Mishnah & Tosefta
Which came first?
Both the Mishnah and the Tosefta are anthologies that record laws attributed to sages from the tannaitic period (0-200 CE). The Tosefta (which literally means "addition") has traditionally been characterized as a text that provides explanation for murky sections of the Mishnah--its more dominant and well-studied counterpart. But not all scholars accept this theory, and a few fundamental questions about these two texts remain up for debate: Why were both texts necessary? Which really came first and what was the purpose of the second? Literary comparisons of the Mishnah and Tosefta may shed light on the poetics and politics of their composition.
The most obvious differences between the Mishnah and Tosefta are in their length and verbosity. The Mishnah is brief, composed in short sentences, and provides legal opinions with little explication. By contrast, the Tosefta often includes additional details, reasons for laws, or further permutations concerning their application.

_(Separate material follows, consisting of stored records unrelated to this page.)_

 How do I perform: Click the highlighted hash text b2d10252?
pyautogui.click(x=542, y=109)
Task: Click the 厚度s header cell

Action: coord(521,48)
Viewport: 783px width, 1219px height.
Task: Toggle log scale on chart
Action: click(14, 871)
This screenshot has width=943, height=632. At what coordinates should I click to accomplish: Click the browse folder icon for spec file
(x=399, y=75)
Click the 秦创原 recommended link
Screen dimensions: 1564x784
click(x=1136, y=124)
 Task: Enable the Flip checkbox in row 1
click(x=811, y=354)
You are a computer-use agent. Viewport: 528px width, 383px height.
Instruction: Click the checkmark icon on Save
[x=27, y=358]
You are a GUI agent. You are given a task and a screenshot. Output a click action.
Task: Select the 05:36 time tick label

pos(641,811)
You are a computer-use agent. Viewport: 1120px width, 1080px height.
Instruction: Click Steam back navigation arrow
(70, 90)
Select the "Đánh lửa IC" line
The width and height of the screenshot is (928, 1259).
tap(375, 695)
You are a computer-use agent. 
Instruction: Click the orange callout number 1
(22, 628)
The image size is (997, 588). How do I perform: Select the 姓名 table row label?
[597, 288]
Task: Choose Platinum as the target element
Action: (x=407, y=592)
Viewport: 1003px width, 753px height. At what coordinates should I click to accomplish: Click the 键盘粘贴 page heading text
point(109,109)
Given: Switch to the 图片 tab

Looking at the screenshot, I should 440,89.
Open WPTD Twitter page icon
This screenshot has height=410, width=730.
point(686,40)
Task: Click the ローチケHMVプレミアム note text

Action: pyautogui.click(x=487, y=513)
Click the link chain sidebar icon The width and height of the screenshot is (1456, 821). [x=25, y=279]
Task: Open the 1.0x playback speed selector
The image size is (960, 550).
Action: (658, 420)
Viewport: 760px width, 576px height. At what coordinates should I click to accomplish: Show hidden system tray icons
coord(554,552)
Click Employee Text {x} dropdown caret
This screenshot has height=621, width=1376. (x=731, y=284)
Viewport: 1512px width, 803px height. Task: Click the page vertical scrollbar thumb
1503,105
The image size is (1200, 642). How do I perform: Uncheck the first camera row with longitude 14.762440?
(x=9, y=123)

While the Tosefta follows the Mishnah's structure, adhering to the same six sedarim (orders) organized by topic, frequently the Tosefta veers away from the Mishnah's arrangement to include entire sections by association, which do not appear in the Mishnah. For instance, in the opening of tractate Niddah (1:4), the mention of nursing as an indicator of menstrual purity leads the Tosefta (2:7) to include a collection of laws concerning nursing, remarriage, birth control, and other issues of sexual conduct which are entirely absent from the Mishnah.
All the extra material in the Tosefta renders it three times as large as the Mishnah. This pattern has lead to the traditional explanation that the Tosefta was composed as a commentary or companion text to fill in details left out by the Mishnah--a theory advanced by rabbis and scholars ranging from Rav Sherirah Gaon (906-1006), to 20th century Hanoch Albeck. However, others have contested this belief, suggesting that additional material attests to the Tosefta's independence from the Mishnah; if the Tosefta is not a simple commentary perhaps it predates the Mishnah.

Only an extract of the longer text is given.